I know I've posted more videos than usual in the past few weeks. I know that YouTube isn't really all it's cracked up to be, and that using my own creative juices is preferable to re-posting the efforts of others. (Or is it? Wait. Don't answer that.) I know much time can be wasted watching three- and four- minute vignettes.
That said, have you seen either of these yet? I had only planned to post one, but Jonathan and I had some debate as to which one was more worthy of sharing, and so I've decided to give you both. (Can you guess which one each of us preferred?)

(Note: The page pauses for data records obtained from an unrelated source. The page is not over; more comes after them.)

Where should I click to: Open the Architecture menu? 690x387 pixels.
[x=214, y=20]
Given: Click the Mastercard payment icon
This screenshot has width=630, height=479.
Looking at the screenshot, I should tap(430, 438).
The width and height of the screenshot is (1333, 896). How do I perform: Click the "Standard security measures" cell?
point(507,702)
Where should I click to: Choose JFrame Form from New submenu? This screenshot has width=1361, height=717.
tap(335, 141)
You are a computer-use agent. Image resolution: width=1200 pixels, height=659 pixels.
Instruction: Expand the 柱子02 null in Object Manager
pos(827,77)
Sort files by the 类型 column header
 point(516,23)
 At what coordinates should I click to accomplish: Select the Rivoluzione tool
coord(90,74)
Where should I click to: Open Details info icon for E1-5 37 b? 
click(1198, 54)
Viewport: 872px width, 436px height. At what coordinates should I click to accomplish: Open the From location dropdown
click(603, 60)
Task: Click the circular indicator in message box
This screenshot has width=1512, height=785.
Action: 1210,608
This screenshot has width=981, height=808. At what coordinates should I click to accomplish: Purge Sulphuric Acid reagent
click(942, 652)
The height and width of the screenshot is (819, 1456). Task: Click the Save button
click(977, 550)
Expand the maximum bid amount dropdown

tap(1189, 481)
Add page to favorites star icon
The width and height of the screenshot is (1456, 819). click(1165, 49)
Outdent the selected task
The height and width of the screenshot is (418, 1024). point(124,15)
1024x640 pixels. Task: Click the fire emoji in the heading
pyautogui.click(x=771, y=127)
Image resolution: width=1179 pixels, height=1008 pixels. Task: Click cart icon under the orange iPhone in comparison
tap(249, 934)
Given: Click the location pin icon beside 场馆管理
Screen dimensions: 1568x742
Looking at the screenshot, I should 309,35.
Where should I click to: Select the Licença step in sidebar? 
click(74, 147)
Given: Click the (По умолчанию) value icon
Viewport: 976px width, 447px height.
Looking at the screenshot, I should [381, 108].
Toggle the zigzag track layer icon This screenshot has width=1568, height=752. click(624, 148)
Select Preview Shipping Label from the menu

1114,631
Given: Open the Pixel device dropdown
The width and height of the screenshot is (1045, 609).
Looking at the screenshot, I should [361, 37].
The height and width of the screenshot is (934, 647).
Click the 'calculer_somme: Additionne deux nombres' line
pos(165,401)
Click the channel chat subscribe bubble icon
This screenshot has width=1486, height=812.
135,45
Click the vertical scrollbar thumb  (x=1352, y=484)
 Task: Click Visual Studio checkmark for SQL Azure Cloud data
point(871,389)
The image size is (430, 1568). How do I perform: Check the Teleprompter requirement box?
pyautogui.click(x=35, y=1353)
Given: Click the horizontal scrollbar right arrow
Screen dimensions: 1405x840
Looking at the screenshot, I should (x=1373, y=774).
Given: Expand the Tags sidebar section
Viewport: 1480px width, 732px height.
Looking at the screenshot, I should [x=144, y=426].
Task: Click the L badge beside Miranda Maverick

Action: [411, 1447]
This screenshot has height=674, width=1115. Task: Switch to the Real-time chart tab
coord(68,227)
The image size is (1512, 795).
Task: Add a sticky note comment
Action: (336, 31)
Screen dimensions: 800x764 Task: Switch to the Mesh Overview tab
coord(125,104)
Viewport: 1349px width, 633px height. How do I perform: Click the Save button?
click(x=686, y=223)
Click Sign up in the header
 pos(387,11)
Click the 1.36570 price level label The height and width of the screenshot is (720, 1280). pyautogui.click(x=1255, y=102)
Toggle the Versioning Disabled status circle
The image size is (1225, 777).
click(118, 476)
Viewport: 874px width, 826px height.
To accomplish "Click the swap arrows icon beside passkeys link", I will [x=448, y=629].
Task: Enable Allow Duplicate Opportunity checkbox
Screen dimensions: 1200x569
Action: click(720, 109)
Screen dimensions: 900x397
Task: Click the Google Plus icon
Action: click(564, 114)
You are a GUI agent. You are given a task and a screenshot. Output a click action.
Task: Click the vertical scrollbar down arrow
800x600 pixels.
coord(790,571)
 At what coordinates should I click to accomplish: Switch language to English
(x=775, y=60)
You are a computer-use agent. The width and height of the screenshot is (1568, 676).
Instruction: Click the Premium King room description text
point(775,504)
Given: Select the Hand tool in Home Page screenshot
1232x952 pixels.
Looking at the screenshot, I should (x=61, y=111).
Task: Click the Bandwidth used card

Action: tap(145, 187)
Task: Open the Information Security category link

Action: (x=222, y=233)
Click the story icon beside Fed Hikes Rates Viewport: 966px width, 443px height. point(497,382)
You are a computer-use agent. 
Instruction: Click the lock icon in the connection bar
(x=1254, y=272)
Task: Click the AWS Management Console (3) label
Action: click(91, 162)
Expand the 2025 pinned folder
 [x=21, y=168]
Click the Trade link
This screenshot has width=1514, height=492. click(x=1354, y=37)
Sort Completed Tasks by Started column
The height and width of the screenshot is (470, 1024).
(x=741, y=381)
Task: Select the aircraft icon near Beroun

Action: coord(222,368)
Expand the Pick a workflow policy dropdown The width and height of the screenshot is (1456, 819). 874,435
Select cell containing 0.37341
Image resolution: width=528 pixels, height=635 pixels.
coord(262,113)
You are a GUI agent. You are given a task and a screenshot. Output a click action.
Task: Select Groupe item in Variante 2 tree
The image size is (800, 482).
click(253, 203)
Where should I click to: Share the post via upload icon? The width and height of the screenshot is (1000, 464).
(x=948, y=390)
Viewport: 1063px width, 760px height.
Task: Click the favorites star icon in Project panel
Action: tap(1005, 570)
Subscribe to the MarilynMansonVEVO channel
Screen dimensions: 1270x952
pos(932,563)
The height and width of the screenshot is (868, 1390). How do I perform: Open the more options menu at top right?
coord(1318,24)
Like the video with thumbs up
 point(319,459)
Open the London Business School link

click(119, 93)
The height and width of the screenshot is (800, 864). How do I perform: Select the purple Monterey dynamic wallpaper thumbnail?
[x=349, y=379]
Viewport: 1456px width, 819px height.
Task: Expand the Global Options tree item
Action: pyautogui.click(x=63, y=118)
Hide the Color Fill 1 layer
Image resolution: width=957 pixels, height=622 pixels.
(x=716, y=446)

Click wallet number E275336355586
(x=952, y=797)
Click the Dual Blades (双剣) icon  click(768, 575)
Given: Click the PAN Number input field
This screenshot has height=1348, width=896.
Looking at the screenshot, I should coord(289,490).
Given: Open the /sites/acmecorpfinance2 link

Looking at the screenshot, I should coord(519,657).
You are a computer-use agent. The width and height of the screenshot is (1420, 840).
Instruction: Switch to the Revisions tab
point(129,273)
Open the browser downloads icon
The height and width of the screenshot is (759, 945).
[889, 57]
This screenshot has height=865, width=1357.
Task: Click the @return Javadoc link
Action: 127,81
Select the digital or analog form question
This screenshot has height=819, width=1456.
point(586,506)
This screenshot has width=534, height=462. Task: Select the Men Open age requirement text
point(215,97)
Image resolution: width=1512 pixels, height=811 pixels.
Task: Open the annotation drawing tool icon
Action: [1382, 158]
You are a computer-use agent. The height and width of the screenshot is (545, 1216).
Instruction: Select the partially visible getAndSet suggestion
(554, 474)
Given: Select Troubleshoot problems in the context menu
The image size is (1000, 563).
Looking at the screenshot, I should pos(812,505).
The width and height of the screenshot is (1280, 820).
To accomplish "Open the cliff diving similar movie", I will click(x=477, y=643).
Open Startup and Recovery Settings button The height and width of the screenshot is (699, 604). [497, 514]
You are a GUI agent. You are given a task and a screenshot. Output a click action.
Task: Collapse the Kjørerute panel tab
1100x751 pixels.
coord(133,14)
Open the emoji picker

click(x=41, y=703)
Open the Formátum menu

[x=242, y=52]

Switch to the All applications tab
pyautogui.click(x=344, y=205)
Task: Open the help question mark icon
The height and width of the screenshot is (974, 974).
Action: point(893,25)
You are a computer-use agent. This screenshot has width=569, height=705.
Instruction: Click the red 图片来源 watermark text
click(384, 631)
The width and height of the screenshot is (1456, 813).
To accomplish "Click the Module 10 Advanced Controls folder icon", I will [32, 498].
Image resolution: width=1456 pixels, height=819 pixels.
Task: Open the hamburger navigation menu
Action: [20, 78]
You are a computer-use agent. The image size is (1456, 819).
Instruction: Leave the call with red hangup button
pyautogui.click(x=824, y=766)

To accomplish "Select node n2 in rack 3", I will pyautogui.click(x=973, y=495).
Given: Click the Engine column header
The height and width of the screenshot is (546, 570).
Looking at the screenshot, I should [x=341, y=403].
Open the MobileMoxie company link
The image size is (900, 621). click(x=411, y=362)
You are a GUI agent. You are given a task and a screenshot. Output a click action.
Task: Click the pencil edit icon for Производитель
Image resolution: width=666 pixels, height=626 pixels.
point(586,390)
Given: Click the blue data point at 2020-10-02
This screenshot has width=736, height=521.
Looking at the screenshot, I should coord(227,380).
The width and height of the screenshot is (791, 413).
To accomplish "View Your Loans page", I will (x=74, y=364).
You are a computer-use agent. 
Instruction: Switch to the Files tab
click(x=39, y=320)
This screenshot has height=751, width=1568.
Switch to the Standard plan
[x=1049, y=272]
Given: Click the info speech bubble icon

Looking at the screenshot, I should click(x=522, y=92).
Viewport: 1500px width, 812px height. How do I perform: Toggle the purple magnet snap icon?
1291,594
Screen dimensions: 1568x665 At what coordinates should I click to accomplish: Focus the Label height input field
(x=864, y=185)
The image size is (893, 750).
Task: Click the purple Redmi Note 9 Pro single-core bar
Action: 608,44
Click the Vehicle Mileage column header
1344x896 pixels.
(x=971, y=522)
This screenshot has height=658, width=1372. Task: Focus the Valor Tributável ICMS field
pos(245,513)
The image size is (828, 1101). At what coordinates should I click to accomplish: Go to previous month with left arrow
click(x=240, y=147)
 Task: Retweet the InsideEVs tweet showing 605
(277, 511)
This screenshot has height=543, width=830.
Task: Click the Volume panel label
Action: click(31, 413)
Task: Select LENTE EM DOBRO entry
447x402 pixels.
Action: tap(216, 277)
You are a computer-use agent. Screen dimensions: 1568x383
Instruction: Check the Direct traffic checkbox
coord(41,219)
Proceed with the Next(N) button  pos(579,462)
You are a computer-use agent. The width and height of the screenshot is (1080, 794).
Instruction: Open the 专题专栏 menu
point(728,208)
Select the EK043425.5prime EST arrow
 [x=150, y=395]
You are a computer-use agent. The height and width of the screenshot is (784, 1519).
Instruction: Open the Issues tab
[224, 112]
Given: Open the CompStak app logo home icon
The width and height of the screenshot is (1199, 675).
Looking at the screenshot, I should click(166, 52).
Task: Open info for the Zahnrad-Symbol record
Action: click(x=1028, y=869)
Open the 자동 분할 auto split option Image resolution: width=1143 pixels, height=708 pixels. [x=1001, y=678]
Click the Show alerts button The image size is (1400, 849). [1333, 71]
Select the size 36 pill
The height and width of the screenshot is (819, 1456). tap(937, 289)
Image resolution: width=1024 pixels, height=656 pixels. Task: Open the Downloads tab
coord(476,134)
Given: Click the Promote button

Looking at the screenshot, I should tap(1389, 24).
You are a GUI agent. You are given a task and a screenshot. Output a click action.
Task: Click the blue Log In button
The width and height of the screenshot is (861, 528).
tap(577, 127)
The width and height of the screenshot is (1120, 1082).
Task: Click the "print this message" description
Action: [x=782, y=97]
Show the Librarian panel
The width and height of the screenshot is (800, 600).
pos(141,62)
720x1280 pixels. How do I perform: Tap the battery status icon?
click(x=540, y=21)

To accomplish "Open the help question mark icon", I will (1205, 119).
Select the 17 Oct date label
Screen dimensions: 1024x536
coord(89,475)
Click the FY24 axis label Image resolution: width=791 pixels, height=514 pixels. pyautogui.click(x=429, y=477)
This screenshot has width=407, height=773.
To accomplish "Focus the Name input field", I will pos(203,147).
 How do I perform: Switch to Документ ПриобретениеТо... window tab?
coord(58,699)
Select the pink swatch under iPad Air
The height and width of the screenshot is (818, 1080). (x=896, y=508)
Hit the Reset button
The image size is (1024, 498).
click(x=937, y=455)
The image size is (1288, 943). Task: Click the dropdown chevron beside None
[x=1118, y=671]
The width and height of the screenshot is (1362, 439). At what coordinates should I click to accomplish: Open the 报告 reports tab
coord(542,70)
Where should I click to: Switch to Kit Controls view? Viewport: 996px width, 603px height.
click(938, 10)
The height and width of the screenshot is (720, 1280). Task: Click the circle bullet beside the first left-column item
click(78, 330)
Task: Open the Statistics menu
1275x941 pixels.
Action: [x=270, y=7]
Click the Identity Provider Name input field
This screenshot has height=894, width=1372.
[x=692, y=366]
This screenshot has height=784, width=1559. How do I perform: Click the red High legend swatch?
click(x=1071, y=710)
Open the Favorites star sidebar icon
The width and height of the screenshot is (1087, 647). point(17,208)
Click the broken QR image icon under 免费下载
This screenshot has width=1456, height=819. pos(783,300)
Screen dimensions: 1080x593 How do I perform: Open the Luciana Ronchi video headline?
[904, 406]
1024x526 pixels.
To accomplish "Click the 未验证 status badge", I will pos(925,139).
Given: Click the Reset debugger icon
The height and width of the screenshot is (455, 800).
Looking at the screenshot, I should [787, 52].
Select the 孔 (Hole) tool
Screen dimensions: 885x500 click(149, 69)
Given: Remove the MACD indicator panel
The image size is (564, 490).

These are both rather clever marketing campaigns, given that in a short period of time, they've each managed to gather nearly three million views. (Granted, that's a very small percentage of people who will see a Superbowl ad, say, but it also costs a bit less to distribute.) This leads to some interesting discussions and reflections on the nature of advertising and how the advent of the Internet has changed such things. It goes beyond that, though - our media-saturated culture has changed not only the way corporations market their products, but also how we interact with that marketing, how we respond to what they tell us, how we determine which items we will purchase, perhaps without even realizing we're being influenced.
It's an interesting thing, really, because I am changed, be it ever-so-slightly by the videos and television I watch, by the books and blogs and articles I read, by the music I hear. I absorb these external influences subconsciously, and my worldview shifts the tiniest (or in some cases, not so tiny) amount. In a world with so much input, do I make time to sort through it all, to process, to evaluate?